CHARLOTTE -- Dallas Cowboys owner Jerry Jones stood in a hallway outside his team's locker room at Bank of America Stadium late Saturday night. The Cowboys had just beaten the Carolina Panthers to tie the franchise record for wins in a season with 13, and they were poised to secure home-field advantage throughout the NFC playoffs. It has been a season of vindication for Jones and triumph for his club, and he was pleased and confident.

"I couldn't be going home feeling any better about how our team is playing going into the playoffs," Jones said.

There was a disclaimer, however, and it was visible just over Jones's shoulder. Standing just inside the doorway to the locker room was Terrell Owens. The wide receiver was on crutches and had his left foot in a boot as reporters began to surround him to hear what he had to say about the high-ankle sprain that he'd suffered on a second-quarter catch. Jones surveyed the scene quickly, then turned to leave. Just before he exited, he was asked if he would leave the stadium believing that Owens will be in the Cowboys' lineup for their opening playoff game.

"As I leave here," Jones said, "yes."

But that is less than a certainty, and suddenly there is a huge variable for the Cowboys in a season in which a Super Bowl appearance once seemed inevitable. With Owens, the Cowboys are a sometimes overpowering team with a varied offense that appeared capable of rolling through the NFC playoffs and giving the New England Patriots a competitive game in the expected Super Bowl matchup. Without Owens, the Cowboys would be considerably more vulnerable.

"It was tough," tight end Jason Witten said. "We all know that he is our biggest playmaker and he makes a lot of plays for us.
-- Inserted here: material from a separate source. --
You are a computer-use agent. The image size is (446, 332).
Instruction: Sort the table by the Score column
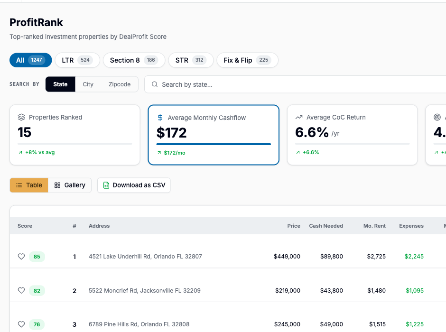(25, 226)
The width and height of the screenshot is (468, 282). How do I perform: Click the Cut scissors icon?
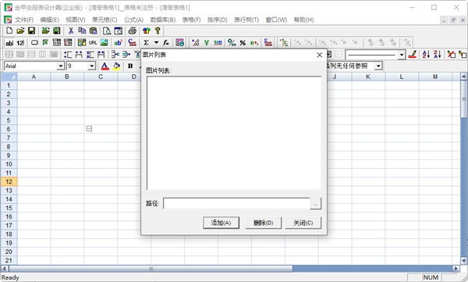(x=71, y=30)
A lot of what we do runs through him and hopefully it isn't too serious and he can get back out there."

For the Cowboys, Sunday's regular season finale against the Washington Redskins is an afterthought. Owens won't play, and Coach Wade Phillips might rest other starters as well. The Cowboys were ensured of the top seed in the NFC playoffs the day after their victory in Carolina when the Green Bay Packers lost to the Chicago Bears. Beating the Redskins would give the Cowboys a perfect road record this season and the club record for wins. But none of that would mean much if the injury list were to grow.

The real drama will play out in the two weeks between the Redskins game and the playoff opener, an NFC semifinal at Texas Stadium following a first-round bye. Owens has demonstrated in the past that he is a quick and determined healer. In the 2004 season, while with the Philadelphia Eagles, Owens suffered a broken leg and high-ankle sprain during a Dec. 19 game against the Cowboys on a tackle by safety Roy Williams, now a teammate. That injury was severe enough to require surgery. Owens missed the Eagles' two wins in the NFC playoffs but returned earlier than expected, seven weeks after he was hurt, to play in their Super Bowl loss to the Patriots.

This time, the Cowboys are crossing their fingers that Owens can play three weeks after he was hurt. This injury is not as severe, Owens and the Cowboys say, and won't require surgery.

"I've been through this before," Owens said.

Said Jones: "We know T.O. is a quick healer, and he is in good spirits. We know these high-ankle sprains can be aggravating, but we are hoping for a quick recovery."

Owens's injury came at the end of a week filled with other issues for the Cowboys. They'd lost to the Eagles at home the previous weekend and eyebrows had been raised because Romo had played poorly with singer and actress Jessica Simpson in attendance as his guest. It had been reminiscent of Romo faltering during a game last season with singer Carrie Underwood on hand to watch him play. Owens said playfully in the middle of last week that Simpson should stay away from the team, then reminded everyone the next day that he'd only been kidding.